NABJ ASU chapter seeks to provide opportunities to black students in the newsroom

Members of the ASU chapter of the National Association of Black Journalists pose for a photo a the iHeartRadio studio on Nov. 18, 2016, in downtown Phoenix, Arizona. 

Members of the ASU chapter of the National Association of Black Journalists pose for a photo a the iHeartRadio studio on Nov. 18, 2016, in downtown Phoenix, Arizona. 

The ASU chapter of the National Association of Black Journalists aims toward expanding diversity in newsrooms, and USGD funds them to accomplish what the club has in mind. 

On the national map, NABJ is the largest journalism organization that focuses on minority students ever since it was founded in 1975 in the capital of the U.S. 

As the amount of black students in college increases every year, NABJ strives to increase the amount of black journalists in the nation within its college chapters around the country. One of those chapters is located at the downtown Phoenix campus. 

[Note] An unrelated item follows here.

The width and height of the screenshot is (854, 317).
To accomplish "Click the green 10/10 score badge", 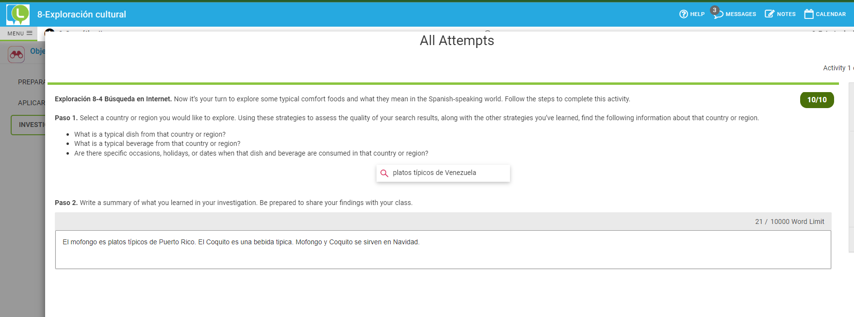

The ASU chapter of NABJ in downtown Phoenix uses its funding to empower its already existing members while also doing outreach for black journalists.

Retha Hill, the advisor to the ASU chapter of NABJ said it's important to her and the rest of the organization to supply every platform possible for these students to use as a step toward their journalistic goals. 

"The purpose of NABJ is to provide opportunities for our members to get into and excel in media," she said. "Also, we want to see African Americans portrayed in our full complexity, not in stereotypical ways." 

The current existing ASU chapter has been active since 2010. A former member is James White, who graduated from ASU in the spring of 2016. 

White said part of his experience with NABJ was visiting local news stations and sponsoring field trips such as the annual NABJ convention. The NABJ convention, which also includes a career fair for attendees, is a gathering of black aspiring journalists around the country.

"I remember one of our senior students went to the convention in D.C., and she ended up finding a job opportunity through that convention, and we did not see her come back to school since she was offered the opportunity she found that weekend," James said. 

The organization's long-term goal is for every newsroom to include different, race-focused perspective on necessary news story, and that is the result of having different cultures within the same newsroom.

Jamie Barnes, current president of the NABJ ASU chapter, said that one of the most important elements of the club is the comfort each member experiences. Although NABJ represents a minority group in the area, members find community in being surrounded by people with similar racial backgrounds and career goals.

"Having this club shows the inclusiveness that comes with attending a great school such as the Walter Cronkite School of Journalism, and knowing that there are others that look like you and are striving to become the best journalist they can with the help and comfort that this club provides," she said.